But Europe's indigenous vehicles will bear the brunt for challenging Darwinism.

To begin with, trade battles would be devastating for the EU that is still reliant on China-dominated supply chains. In recent years, a number of European carmakers have been investing heavily in production in China as a result of the country's advantages in technology and costs.

Take Germany's premium automaker BMW as an example. The company's iX3 electric SUV, according to BBC reports, is built at a Chinese factory and exported to Europe. BMW also imports large quantities of China-made Mini EVs into Europe. The EU's newly-imposed tariffs mean that BMW-included European manufacturers would absorb extra costs.
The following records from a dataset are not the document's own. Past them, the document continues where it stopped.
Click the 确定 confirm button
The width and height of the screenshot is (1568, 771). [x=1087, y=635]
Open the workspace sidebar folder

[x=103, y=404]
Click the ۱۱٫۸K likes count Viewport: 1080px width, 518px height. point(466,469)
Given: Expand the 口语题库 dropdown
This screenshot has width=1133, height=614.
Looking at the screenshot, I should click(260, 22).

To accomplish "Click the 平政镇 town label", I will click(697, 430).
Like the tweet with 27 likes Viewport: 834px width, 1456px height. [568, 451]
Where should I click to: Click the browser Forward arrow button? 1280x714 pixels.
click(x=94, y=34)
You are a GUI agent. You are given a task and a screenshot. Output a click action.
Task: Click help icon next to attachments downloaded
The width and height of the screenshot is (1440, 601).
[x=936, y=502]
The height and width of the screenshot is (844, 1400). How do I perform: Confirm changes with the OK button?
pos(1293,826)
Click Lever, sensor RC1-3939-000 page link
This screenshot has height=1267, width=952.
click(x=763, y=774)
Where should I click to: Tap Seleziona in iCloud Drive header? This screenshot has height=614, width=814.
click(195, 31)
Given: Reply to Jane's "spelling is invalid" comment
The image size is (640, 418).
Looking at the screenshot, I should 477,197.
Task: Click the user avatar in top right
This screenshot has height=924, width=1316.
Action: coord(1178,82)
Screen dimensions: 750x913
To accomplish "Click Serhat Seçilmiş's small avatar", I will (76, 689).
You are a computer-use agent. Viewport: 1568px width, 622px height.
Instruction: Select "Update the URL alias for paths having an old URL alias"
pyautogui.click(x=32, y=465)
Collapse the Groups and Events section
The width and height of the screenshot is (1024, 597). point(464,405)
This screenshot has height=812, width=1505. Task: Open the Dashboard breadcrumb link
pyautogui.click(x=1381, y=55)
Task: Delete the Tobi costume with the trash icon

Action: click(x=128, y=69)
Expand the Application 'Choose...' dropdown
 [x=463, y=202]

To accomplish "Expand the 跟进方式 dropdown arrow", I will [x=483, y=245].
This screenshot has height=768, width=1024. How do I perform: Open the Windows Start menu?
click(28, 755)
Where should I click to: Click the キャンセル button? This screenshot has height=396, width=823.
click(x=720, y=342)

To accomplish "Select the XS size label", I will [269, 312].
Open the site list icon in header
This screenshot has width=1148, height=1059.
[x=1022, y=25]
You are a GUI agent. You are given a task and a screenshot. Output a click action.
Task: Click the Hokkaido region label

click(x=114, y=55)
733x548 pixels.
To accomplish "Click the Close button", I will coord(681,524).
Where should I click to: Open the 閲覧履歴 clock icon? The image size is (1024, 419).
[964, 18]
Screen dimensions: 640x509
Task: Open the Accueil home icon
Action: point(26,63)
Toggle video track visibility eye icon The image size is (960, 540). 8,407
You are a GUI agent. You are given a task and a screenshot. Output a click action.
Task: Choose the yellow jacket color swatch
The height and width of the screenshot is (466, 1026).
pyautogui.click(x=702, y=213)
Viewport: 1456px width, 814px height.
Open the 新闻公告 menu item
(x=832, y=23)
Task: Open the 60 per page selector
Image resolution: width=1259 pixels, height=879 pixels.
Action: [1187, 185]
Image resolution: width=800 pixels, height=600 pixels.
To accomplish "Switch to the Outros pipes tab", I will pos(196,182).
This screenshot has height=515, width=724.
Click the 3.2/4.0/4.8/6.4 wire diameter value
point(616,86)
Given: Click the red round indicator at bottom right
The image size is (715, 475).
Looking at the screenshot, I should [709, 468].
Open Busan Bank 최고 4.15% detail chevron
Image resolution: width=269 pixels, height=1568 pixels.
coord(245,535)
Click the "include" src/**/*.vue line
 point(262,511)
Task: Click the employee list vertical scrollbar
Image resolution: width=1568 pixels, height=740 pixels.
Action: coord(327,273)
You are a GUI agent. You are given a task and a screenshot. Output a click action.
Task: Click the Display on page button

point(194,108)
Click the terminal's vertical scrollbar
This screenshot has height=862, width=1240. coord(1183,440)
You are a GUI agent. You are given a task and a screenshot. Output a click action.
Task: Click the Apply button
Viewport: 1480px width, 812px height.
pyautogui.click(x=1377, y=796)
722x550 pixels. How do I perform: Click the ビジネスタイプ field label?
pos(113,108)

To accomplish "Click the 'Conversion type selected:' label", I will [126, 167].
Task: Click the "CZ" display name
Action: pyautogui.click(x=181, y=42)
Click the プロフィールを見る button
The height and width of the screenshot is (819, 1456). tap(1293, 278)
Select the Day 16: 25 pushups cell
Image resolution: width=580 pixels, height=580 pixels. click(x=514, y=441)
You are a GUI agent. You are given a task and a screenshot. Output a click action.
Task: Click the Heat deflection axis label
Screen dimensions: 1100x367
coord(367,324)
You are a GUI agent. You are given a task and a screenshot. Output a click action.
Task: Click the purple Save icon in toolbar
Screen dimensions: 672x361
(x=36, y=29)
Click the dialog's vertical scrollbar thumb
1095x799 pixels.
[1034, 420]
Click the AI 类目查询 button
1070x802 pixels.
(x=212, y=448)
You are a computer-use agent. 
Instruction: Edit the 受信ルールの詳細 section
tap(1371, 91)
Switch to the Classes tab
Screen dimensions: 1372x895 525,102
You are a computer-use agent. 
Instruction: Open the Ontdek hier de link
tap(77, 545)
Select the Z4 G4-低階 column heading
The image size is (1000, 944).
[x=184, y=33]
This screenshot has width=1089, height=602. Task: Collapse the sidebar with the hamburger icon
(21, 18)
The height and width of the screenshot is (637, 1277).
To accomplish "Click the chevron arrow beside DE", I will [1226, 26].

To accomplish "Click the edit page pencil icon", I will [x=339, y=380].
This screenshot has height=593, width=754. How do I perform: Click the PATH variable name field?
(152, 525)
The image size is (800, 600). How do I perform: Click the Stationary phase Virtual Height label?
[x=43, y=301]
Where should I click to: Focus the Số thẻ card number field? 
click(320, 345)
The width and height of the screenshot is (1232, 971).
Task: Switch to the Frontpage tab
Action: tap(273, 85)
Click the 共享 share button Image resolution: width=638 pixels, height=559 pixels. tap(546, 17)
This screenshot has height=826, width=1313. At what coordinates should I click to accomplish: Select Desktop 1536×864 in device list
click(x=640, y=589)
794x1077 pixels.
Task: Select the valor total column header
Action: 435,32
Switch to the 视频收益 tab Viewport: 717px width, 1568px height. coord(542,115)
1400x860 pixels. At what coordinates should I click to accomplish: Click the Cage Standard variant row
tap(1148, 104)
The decision is the "wrong way" to go that could damage European companies and European interests, BMW CEO Oliver Zipse warned on Wednesday, adding that "protectionism risks starting a spiral: Tariffs lead to new tariffs, to isolation rather than cooperation. From the BMW Group's point of view, protectionist measures ... do not contribute to successfully competing in international markets." "There will be no single car in the EU without components from China," Zipse said earlier in May.

While European automakers compete for Chinese EV factories, they export high-value models to the Chinese market as well. HSBC estimates that German carmakers generate up to 23 percent of their global profits from China.

According to the European Automobile Manufacturers' Association, China is the third largest market for EU vehicle exports after the UK and the United States in 2022. Accounting for nearly 32 percent of its sales, China was BMW's second largest market in the first quarter of this year. In this context, the EU's shipments to China would be among the first to be targeted if China retaliates.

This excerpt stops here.